**To be done**
Revise the lines of the material starting at the line containing "Click the Mod Matrix filter icon" and ending at the line containing "(x=426, y=434)", replacing "filter icon" with "settings icon" and leaving everything else unchanged.

**Information shown**
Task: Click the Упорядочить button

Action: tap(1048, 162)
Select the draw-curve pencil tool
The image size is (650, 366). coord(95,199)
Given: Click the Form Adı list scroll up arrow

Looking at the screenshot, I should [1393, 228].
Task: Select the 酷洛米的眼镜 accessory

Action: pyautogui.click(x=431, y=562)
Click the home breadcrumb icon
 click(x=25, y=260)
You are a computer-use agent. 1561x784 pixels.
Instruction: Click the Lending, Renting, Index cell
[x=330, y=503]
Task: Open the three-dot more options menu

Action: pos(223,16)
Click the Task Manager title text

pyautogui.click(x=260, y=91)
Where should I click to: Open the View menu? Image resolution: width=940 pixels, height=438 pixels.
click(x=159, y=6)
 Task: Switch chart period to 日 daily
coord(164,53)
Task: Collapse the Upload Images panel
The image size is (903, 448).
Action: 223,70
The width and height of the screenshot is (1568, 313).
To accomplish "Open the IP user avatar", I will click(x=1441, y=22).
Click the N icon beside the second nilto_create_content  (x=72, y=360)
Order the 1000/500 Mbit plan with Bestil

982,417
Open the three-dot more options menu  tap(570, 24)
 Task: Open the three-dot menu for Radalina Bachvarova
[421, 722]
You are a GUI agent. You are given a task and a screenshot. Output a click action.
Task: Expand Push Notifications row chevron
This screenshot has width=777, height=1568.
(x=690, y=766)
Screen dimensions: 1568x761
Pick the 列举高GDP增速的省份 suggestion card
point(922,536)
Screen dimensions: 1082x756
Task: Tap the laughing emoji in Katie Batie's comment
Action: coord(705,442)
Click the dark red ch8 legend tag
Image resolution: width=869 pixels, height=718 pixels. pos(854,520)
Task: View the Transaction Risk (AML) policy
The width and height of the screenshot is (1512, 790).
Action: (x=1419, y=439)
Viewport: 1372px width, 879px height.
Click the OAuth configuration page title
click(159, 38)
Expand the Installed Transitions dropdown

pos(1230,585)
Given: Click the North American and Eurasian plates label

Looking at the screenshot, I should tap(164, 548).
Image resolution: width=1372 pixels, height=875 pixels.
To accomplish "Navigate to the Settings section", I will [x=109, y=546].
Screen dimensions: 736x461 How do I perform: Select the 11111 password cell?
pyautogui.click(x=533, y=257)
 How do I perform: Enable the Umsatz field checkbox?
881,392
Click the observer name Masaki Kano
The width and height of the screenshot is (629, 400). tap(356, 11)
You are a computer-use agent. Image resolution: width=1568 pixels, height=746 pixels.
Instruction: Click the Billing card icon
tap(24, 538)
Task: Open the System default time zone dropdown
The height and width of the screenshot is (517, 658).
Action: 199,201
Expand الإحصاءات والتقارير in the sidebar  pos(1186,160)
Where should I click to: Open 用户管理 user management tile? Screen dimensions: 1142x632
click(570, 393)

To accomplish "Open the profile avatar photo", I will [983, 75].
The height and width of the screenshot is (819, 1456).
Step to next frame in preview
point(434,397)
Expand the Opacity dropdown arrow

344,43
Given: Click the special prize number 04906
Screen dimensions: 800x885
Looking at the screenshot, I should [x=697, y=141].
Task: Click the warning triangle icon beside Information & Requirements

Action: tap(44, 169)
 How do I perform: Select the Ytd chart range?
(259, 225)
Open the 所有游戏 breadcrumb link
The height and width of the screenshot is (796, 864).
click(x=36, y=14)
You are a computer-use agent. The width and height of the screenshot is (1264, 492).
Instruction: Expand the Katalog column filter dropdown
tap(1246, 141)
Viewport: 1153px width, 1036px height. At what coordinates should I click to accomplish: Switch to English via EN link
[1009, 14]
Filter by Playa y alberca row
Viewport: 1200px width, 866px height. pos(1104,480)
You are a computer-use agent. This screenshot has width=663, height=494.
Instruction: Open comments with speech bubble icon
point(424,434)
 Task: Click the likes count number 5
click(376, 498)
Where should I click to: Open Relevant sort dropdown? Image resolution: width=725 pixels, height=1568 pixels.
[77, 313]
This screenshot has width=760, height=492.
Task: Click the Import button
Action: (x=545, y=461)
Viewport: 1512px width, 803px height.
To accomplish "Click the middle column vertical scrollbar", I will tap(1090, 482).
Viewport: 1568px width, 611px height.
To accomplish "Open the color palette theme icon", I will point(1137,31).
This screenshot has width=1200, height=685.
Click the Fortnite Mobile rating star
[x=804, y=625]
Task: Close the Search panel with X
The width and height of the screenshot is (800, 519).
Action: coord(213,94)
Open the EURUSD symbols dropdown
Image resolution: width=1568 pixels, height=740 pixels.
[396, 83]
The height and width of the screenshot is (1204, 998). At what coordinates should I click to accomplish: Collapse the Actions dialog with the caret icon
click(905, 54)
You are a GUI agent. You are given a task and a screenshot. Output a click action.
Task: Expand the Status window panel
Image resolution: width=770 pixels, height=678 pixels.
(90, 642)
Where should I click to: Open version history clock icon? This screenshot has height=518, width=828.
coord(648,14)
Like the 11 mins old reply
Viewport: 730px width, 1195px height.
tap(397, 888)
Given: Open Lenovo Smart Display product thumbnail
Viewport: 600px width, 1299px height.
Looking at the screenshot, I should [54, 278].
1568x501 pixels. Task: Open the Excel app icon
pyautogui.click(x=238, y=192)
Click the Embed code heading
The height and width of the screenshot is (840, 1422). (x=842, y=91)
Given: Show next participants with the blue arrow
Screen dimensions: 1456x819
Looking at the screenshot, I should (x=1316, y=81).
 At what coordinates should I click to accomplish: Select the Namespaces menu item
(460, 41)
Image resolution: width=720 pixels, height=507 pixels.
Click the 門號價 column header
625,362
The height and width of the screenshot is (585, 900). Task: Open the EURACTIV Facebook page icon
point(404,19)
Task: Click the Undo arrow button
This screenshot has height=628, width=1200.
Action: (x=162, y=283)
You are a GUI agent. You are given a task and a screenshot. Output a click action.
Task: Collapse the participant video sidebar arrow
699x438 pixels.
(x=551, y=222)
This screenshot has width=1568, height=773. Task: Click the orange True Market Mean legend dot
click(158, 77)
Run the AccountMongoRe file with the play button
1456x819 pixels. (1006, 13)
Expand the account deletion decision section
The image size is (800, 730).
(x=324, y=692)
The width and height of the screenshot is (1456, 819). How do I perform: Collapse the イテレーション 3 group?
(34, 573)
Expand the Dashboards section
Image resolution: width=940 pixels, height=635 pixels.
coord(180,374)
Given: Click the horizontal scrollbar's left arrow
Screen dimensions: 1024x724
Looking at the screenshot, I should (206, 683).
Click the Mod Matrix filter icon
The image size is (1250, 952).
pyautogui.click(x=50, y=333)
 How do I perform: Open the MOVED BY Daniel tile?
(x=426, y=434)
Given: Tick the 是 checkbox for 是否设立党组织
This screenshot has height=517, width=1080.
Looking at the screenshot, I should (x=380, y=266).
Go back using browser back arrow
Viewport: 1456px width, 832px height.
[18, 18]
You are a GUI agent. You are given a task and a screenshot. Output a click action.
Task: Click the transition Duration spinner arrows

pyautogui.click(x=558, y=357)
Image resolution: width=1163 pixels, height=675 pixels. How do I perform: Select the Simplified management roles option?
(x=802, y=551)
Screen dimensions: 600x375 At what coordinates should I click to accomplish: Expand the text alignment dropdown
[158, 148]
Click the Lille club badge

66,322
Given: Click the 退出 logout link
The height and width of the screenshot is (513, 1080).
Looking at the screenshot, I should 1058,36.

**Answer**
Click the Mod Matrix settings icon
The image size is (1250, 952).
pyautogui.click(x=50, y=333)
 How do I perform: Open the MOVED BY Daniel tile?
(x=426, y=434)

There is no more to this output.